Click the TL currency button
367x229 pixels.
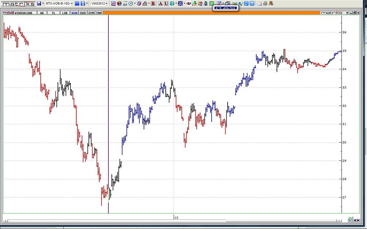coord(54,13)
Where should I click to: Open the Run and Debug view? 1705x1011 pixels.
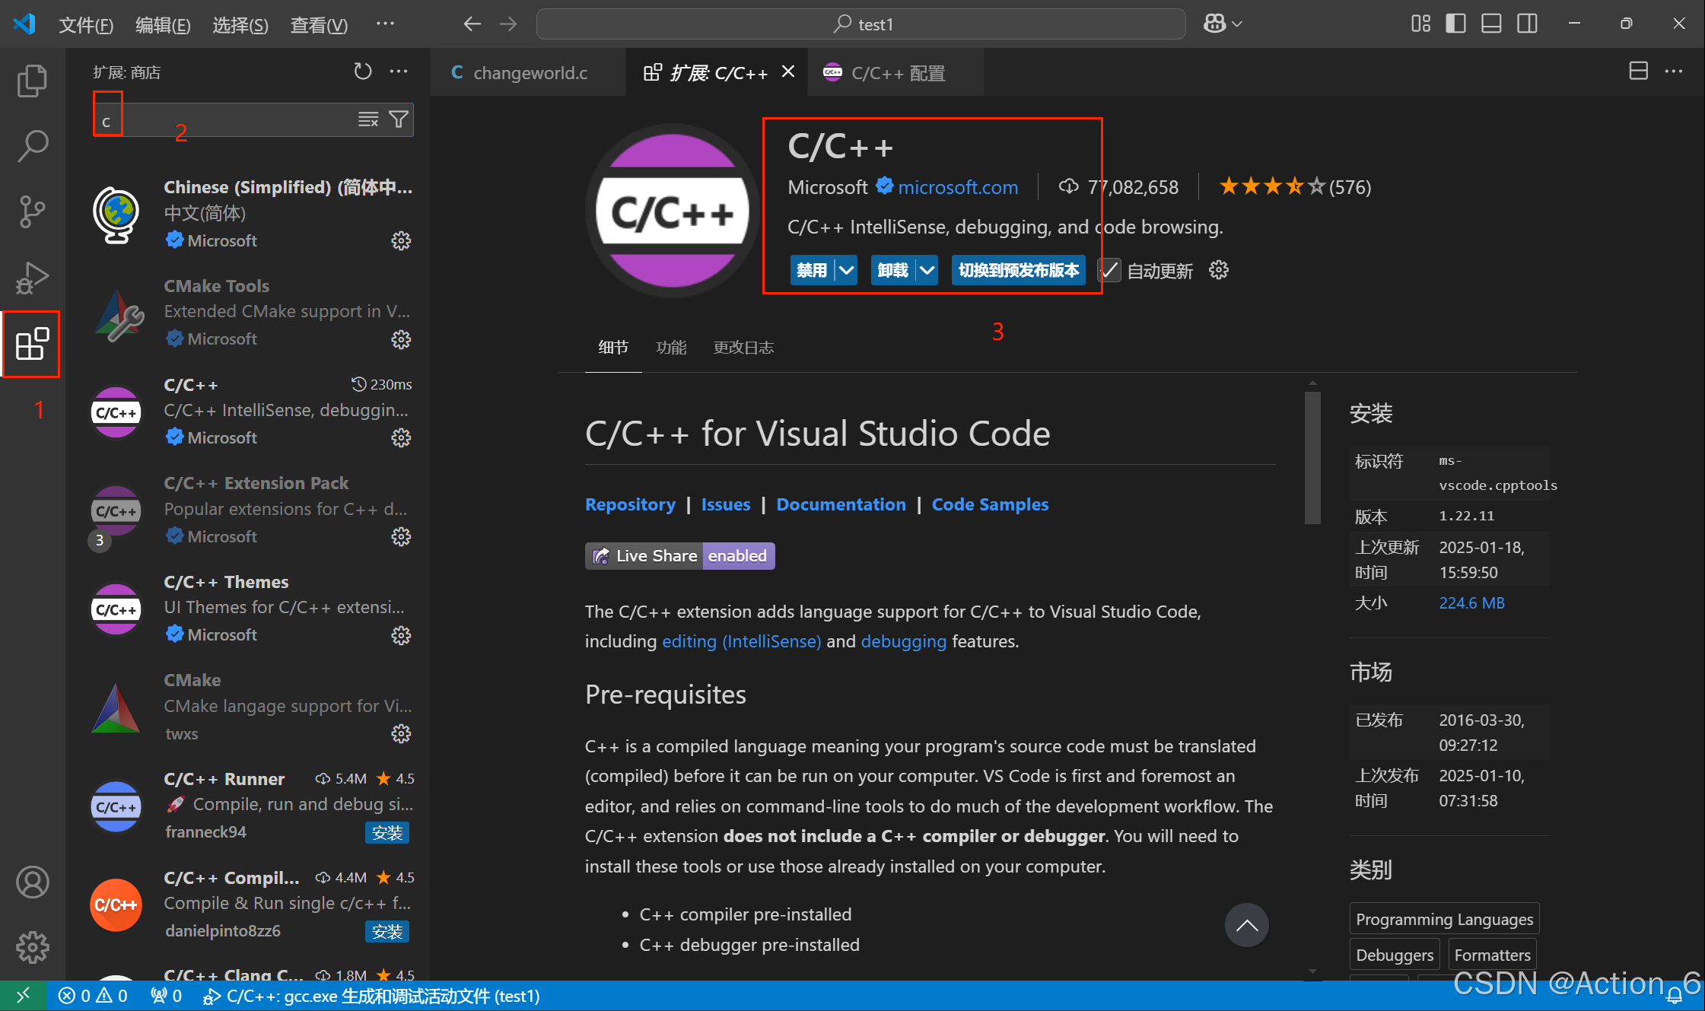[32, 278]

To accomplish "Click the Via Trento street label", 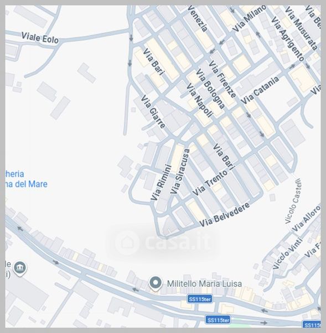I will click(210, 183).
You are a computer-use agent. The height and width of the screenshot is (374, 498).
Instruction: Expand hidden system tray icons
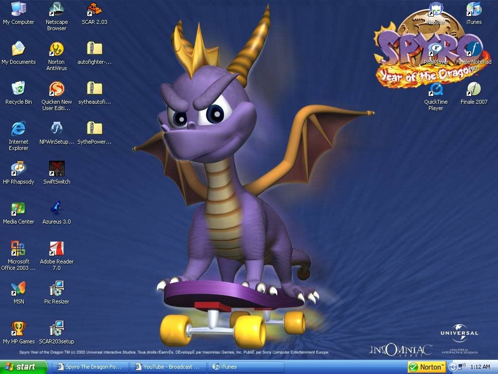coord(452,367)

···

Which lines above contain the word "pixels", counting case? Show each of them in full.

● **Response to the task**:
367x229 pixels.
Where should I click to: Open the Run and Debug view? 1705x1011 pixels.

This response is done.